FUTURISM
Futurism, the first movement of this character, was conceived and organized as a movement by the Italian poet, Filippo Tomasso Marinetti. During the course of the year 1909 he distributed throughout the world a manifesto which in brave rhetorical phrases proclaimed the end of the art of the past ( le Passèisme) and the birth of an art of the future ( le Futurisme).
The state of consciousness in Europe and America which evoked such manifestations as Futurism and Dadaism still prevails: we still search for images 'to express the vortex of modern life--a life of steel, fever, pride and headlong speed'.

■ **Collected data**:
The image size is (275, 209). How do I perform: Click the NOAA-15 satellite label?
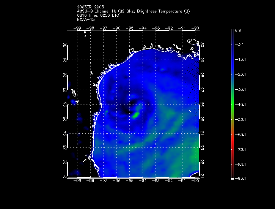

■ **Your task**: Repeat the passage on Futurism word for word, in full. The data has nothing to do with what comes next.

■ **Exercise output**:
FUTURISM
Futurism, the first movement of this character, was conceived and organized as a movement by the Italian poet, Filippo Tomasso Marinetti. During the course of the year 1909 he distributed throughout the world a manifesto which in brave rhetorical phrases proclaimed the end of the art of the past ( le Passèisme) and the birth of an art of the future ( le Futurisme).
The state of consciousness in Europe and America which evoked such manifestations as Futurism and Dadaism still prevails: we still search for images 'to express the vortex of modern life--a life of steel, fever, pride and headlong speed'.